= Proculus (praenomen) =

Latin name

This page is about the Latin praenomen. For the 3rd-century usurper, see Proculus. For any of several saints named Proculus, see Saint Proculus (disambiguation).
Proculus is a Latin praenomen, or personal name, which was most common during the early centuries of the Roman Republic. It gave rise to the patronymic gentes Proculeia and Procilia, and later became a common cognomen, or surname. The feminine form is Procula. The name was not regularly abbreviated.

==Use==
Proculus was an uncommon name, but was occasionally used by both patrician and plebeian families. Those known to have used it included the Geganii, Julii, Sertorii, and Verginii; and naturally Proculus must once have been used by the ancestors of the gentes Proculeia and Procilia. Other families which later used the name as a cognomen may originally have used it as a praenomen.

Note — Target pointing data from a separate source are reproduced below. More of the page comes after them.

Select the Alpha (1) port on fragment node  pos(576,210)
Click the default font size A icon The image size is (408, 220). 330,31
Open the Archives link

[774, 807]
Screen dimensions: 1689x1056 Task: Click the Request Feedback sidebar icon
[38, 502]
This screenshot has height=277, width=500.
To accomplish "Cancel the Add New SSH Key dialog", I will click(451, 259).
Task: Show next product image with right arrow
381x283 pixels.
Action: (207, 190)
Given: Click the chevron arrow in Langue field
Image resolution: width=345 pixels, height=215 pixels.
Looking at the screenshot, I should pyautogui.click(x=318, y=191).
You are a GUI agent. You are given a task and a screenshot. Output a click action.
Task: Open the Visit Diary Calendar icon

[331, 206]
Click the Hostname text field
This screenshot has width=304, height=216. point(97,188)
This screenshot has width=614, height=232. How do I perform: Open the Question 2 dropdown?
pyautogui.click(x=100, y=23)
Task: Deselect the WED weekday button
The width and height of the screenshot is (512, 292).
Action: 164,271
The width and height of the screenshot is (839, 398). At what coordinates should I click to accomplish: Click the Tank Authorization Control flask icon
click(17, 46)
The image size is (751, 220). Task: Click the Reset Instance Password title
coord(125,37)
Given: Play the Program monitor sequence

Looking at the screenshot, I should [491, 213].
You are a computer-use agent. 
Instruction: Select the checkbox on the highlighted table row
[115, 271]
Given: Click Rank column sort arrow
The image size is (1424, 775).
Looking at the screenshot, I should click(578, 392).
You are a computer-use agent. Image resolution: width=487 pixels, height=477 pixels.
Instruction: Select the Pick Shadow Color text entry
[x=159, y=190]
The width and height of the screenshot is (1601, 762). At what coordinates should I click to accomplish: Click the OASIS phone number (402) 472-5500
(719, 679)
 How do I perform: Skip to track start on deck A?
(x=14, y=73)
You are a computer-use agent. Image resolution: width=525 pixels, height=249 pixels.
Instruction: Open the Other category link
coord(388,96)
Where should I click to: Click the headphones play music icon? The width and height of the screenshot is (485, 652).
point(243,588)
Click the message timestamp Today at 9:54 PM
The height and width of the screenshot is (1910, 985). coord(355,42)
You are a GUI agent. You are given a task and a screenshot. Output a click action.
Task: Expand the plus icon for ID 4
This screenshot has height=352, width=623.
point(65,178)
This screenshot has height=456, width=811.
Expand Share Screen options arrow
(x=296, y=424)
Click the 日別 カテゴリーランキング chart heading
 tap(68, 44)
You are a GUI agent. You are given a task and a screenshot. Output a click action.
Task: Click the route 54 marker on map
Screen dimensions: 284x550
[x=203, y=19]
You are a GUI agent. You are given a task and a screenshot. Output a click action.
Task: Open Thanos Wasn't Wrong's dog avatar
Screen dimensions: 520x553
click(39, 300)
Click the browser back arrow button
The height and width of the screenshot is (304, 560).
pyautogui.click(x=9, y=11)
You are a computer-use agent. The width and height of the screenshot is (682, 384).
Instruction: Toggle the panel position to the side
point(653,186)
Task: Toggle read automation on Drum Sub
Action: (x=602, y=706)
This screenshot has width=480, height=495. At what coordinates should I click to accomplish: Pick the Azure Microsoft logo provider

The scholar Varro described Proculus as an archaic praenomen, which was no longer in general use by the first century BC. As a cognomen, however, Proculus was still common, and it became even more so during imperial times.

==Origin and meaning==
According to Festus, the name Proculus was originally given to children who were born while their fathers were away. This explanation is also found in Plutarch. Chase believes that this is a false etymology, and points out that the praenomen appears to be a diminutive of another word, such as procus. The usual translation of this word is "suitor", but Festus also mentions that procus was an archaic form of procer, a prince.

Another possibility is that Proculus is a diminutive of Proca, the name of one of the kings of Alba Longa. In that case, Proca would also be an ancient praenomen. Of course, it is entirely possible that Proca is derived from the same root as procus and procer.